■ **EXERCISE TASK 1**
Check each statement against the forum thread below about the Stillen QR-Pro. For each, answer yes or no and quote the words from the thread that settle it. (a) The first poster had already installed Hotshot headers. (b) The QR-Pro replaces the stock ECU. (c) Ruben suggests doing ECU tuning before any other mods.
■ **EXERCISE TASK 2**
In the forum thread below about the Stillen QR-Pro, which two maps does the device have?
■ **EXERCISE TASK 3**
From the forum thread below about the Stillen QR-Pro, print the text from "# STILLEN QR" to "WORTH IT ??" word for word.

■ **DOCUMENT EXCERPT**
# STILLEN QR PRO ... QUESTION.



## cdmorenot (Dec 22, 2005)

HEY YA'LL SO ANYWAY I INSTALLED MY HOTSHOT HEADERS AND IT'S OKAY THE DIFFERENCE IS DEF THERE.. SO LOOKING AROUND FOR SOMETHING TO GET SOME HORSEPOWER OUT OF MY 2.5 I CAME ACROSS THE STILLEN QR-PRO.. ITS SOME LIL THING THA PLUGS IN TO THE STOCK ECU AND HAS A PERFORMANCE MAP AND A VALET MAP... 
HERE IS THE LINK
http://www.stillen.com/Sportscars_detail.asp?cat=2&subcat=286&Brand=&id=49176&page=1
DOES ANYONE KNOW ABOUT IT ?? IS IT GOOD..? IS IT WORTH IT ??
THANKS!


----------



## Ruben (Oct 15, 2002)

What else have you done to your car? ECU tuning will be best when you're done with your mods so you can tune it properly.

■ **SUPPLIED DATA**
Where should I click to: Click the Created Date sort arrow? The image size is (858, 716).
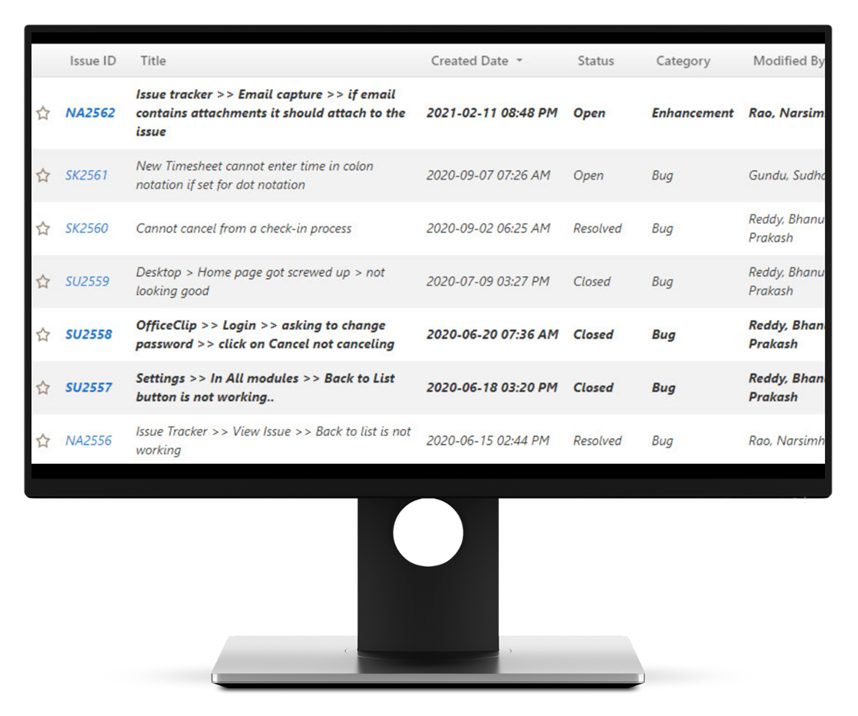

■ **RESPONSE 1**
(a) Yes: "I INSTALLED MY HOTSHOT HEADERS"
(b) No: "ITS SOME LIL THING THA PLUGS IN TO THE STOCK ECU"
(c) No: "ECU tuning will be best when you're done with your mods"

■ **RESPONSE 2**
A performance map and a valet map.

■ **RESPONSE 3**
# STILLEN QR PRO ... QUESTION.



## cdmorenot (Dec 22, 2005)

HEY YA'LL SO ANYWAY I INSTALLED MY HOTSHOT HEADERS AND IT'S OKAY THE DIFFERENCE IS DEF THERE.. SO LOOKING AROUND FOR SOMETHING TO GET SOME HORSEPOWER OUT OF MY 2.5 I CAME ACROSS THE STILLEN QR-PRO.. ITS SOME LIL THING THA PLUGS IN TO THE STOCK ECU AND HAS A PERFORMANCE MAP AND A VALET MAP... 
HERE IS THE LINK
http://www.stillen.com/Sportscars_detail.asp?cat=2&subcat=286&Brand=&id=49176&page=1
DOES ANYONE KNOW ABOUT IT ?? IS IT GOOD..? IS IT WORTH IT ??